▶ Text block:

What Makes A Novel "Catholic"


Published January 24, 2002

The Catholic Difference

Books-on-tape are a wonderful invention. They’re perfect for convalescents and folks with deteriorating eyesight; they redeem many a long stretch on the Interstates. They also give us the pleasure of hearing great voices reading great literature – listening to Sir Derek Jacobi reading Homer is just as compelling as watching Jacobi in “I, Claudius.” (It’s also a reminder that epic poems have to be heard, not just read.) So it seemed a good idea this past Christmas to give a hospitalized friend the unabridged Brideshead Revisited, read by the same Jeremy Irons who played Charles Ryder in the TV adaptation of Evelyn Waugh’s novel.

Then I read the cassette-case:

“…the Marchmains [the story’s principal family] are indeed a symbol of England and her decline; the novel a mirror of the upper-class of the 1920s and the abdication of responsibility in the 1930s. Brideshead Revisited has become shorthand for a fantasy era of titled elegance, dead-end hedonism, and fatuous wit.”

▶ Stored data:

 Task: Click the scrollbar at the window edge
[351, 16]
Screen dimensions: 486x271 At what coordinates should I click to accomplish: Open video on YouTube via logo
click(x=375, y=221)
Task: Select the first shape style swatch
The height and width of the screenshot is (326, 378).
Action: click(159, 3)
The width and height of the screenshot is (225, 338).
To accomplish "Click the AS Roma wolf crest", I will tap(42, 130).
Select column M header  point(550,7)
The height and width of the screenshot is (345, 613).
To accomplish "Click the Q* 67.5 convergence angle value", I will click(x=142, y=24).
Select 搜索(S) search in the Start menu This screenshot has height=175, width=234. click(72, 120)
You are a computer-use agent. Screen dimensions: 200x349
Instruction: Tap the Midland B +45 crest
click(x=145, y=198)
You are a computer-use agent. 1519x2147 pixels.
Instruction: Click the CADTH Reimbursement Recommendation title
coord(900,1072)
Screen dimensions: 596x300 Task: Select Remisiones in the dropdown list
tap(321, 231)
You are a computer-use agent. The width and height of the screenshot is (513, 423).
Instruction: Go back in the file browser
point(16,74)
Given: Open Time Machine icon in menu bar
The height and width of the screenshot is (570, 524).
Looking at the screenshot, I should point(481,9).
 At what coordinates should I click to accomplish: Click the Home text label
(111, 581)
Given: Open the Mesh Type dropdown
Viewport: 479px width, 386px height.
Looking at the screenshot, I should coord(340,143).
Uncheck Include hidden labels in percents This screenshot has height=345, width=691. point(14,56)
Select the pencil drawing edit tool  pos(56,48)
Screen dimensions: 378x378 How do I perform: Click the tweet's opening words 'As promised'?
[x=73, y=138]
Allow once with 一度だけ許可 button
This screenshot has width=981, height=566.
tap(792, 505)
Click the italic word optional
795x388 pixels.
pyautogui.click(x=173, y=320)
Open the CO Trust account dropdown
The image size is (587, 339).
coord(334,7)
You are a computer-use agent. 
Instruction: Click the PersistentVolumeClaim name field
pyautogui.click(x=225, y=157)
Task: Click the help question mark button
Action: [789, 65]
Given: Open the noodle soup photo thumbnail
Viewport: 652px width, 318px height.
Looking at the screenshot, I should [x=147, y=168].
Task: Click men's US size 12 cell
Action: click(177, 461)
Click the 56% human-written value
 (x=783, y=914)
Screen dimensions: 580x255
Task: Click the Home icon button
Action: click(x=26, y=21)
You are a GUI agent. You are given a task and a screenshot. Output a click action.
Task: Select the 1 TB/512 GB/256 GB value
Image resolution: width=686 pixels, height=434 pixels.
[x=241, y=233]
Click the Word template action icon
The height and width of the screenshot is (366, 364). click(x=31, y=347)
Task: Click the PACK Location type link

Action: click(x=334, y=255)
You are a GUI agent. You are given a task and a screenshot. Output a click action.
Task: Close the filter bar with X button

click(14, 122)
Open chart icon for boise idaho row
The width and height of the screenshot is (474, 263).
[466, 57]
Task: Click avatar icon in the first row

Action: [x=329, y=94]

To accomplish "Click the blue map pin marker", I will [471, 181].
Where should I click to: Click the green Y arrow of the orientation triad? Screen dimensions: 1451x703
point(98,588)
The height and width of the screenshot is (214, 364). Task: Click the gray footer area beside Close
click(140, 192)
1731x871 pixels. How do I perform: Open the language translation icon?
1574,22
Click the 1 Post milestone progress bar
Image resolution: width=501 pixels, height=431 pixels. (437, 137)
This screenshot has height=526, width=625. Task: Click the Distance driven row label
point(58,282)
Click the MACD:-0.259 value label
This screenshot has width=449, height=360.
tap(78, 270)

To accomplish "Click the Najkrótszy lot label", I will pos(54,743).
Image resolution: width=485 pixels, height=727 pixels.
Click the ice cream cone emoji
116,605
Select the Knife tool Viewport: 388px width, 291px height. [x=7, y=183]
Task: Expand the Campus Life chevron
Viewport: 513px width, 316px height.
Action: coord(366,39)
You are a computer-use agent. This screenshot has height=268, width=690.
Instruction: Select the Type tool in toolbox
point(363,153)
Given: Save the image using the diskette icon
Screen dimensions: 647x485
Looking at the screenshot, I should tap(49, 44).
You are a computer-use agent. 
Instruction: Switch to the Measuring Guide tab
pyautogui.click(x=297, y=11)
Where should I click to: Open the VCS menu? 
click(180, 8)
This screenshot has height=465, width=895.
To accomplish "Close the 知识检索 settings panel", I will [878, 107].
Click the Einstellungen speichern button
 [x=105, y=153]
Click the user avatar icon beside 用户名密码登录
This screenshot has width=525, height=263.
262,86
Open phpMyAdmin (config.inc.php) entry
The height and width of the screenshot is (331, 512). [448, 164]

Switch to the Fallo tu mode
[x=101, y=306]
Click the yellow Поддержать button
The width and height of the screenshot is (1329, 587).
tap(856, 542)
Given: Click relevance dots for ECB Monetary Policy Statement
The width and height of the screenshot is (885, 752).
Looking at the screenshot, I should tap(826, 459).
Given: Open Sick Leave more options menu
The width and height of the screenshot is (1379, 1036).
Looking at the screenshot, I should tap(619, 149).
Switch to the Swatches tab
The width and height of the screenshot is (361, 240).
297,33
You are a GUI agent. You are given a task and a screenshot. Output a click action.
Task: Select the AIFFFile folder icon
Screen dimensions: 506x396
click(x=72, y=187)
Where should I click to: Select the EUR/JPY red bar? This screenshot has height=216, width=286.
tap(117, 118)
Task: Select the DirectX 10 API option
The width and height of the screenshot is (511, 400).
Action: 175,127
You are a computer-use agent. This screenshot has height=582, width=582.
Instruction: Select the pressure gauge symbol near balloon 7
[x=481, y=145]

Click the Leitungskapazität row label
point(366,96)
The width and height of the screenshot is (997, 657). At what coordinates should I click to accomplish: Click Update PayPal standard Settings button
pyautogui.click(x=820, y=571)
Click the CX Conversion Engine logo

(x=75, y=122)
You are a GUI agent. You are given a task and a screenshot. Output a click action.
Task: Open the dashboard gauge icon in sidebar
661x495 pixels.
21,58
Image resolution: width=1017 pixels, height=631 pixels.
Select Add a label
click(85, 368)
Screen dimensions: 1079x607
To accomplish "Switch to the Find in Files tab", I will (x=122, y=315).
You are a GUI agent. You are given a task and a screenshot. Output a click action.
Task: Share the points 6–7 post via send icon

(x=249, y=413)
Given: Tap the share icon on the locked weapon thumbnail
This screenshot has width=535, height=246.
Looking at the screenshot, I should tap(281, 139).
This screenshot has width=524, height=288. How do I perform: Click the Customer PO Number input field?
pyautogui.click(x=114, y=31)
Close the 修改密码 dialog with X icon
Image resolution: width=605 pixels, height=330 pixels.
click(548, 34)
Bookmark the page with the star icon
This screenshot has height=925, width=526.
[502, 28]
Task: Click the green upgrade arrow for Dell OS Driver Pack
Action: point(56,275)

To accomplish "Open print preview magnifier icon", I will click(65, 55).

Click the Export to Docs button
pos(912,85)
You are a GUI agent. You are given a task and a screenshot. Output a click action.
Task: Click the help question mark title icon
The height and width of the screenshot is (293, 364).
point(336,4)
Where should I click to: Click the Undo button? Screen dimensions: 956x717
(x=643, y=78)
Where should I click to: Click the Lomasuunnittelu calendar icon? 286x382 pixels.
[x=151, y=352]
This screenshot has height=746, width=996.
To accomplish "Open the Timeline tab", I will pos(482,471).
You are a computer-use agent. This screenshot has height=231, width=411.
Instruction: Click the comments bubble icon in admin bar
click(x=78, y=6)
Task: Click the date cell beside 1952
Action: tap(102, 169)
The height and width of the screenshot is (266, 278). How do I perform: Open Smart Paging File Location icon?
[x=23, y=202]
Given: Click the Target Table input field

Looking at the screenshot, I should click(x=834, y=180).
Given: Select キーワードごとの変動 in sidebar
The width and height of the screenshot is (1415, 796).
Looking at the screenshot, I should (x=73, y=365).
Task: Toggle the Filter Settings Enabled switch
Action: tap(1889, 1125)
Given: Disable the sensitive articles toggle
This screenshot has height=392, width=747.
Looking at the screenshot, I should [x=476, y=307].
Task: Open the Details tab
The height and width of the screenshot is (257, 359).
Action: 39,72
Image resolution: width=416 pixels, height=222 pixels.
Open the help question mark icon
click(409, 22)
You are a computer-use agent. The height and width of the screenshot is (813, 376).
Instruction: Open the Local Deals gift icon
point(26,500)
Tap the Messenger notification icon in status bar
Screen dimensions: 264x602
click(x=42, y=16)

▶ Task details: Copy out the full text on what makes a novel Catholic, keeping every word and punctuation mark unchanged.

▶ Solved problem:
What Makes A Novel "Catholic"


Published January 24, 2002

The Catholic Difference

Books-on-tape are a wonderful invention. They’re perfect for convalescents and folks with deteriorating eyesight; they redeem many a long stretch on the Interstates. They also give us the pleasure of hearing great voices reading great literature – listening to Sir Derek Jacobi reading Homer is just as compelling as watching Jacobi in “I, Claudius.” (It’s also a reminder that epic poems have to be heard, not just read.) So it seemed a good idea this past Christmas to give a hospitalized friend the unabridged Brideshead Revisited, read by the same Jeremy Irons who played Charles Ryder in the TV adaptation of Evelyn Waugh’s novel.

Then I read the cassette-case:

“…the Marchmains [the story’s principal family] are indeed a symbol of England and her decline; the novel a mirror of the upper-class of the 1920s and the abdication of responsibility in the 1930s. Brideshead Revisited has become shorthand for a fantasy era of titled elegance, dead-end hedonism, and fatuous wit.”